Aim 1:
Do these statements agree with the passage below about Smith and the "Herald"? For each, answer yes or no and quote the words of the passage that decide it.
(a) The publication was issued monthly.
(b) "The Coming Man" appeared after Smith's death.
(c) Smith's connection with the "Herald" ended some years before he died.
Aim 2: How would you put this sentence from the passage below about Smith and the "Herald" into French: "He died of decline during a visit to Scotland in June 1857."

This celebrated publication, issued weekly at one penny, and mainly devoted to fiction of a very popular type, was, according to the prospectus, ‘the first specimen of a publication produced entirely by machinery, types, ink, paper, and printing.’ It met with an immediate success, and provided its ex-Southcottian, ex-Owenite, ex-Fourierist contributor, hitherto one of the obscurest of public teachers, with a platform from which he came to address weekly half a million readers. Smith's sphere was the leading essay and the answers to, frequently imaginary, correspondents, under cover of which he contrived to bring his own views before a very numerous public. As long as he remained connected with the ‘Herald,’ and the connection lasted until his death, there never was a number without something worth reading. He became ambitious, however, of a more select audience, and produced in 1854 his only book of importance, ‘The Divine Drama of History and Civilisation,’ a striking and grandiose view of the development of human destiny as it presented itself to his untrained but fertile imagination. His posthumous ‘Coming Man,’ not published until 1873, repeats the ideas of his principal work in the form of a novel. From this point of view it is ineffective, but it is valuable from its portraits of some of the socialist lecturers and religious enthusiasts whom the writer had known. He died of decline during a visit to Scotland in June 1857.

Rows:
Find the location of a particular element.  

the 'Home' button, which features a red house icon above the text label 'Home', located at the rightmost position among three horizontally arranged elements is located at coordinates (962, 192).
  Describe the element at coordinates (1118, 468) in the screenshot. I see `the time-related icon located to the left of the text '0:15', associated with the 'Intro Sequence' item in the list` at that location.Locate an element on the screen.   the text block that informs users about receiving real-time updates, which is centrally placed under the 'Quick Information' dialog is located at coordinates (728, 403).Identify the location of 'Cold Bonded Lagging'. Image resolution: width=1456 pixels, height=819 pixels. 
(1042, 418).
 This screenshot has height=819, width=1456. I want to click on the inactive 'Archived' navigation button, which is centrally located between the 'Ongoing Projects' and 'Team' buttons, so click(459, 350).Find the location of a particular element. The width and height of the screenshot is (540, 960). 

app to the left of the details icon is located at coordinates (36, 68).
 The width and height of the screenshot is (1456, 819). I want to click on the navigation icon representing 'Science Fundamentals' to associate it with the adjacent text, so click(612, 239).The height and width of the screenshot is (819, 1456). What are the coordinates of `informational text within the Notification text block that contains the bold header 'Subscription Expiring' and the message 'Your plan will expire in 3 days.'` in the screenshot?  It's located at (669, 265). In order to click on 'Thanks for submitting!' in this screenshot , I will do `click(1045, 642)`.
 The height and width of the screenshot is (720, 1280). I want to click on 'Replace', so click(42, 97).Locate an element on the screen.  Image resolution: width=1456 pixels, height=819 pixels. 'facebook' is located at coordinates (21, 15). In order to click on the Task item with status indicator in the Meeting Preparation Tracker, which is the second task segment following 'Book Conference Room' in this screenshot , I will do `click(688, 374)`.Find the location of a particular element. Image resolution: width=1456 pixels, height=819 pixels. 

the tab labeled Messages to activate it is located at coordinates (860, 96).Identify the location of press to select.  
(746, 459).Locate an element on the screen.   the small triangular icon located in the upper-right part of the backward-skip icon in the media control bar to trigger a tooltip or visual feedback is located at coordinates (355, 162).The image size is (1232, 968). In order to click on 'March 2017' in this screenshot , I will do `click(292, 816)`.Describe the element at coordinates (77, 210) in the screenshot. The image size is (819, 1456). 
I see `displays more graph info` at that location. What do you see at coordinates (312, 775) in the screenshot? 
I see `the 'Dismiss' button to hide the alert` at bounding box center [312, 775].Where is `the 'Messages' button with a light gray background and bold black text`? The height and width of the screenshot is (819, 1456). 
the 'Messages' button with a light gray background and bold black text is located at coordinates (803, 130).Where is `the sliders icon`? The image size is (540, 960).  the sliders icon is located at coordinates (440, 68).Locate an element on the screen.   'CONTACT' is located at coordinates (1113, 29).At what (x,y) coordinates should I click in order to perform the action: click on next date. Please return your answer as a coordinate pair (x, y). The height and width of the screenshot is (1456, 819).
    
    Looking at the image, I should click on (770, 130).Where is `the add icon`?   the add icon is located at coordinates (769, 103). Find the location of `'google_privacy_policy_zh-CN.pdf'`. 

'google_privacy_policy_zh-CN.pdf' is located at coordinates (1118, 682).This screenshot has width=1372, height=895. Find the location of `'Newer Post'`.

Complete answer 1:
(a) No: "issued weekly at one penny"
(b) Yes: "His posthumous ‘Coming Man,’ not published until 1873"
(c) No: "the connection lasted until his death"

Complete answer 2: Il mourut de dépérissement au cours d'une visite en Écosse en juin 1857.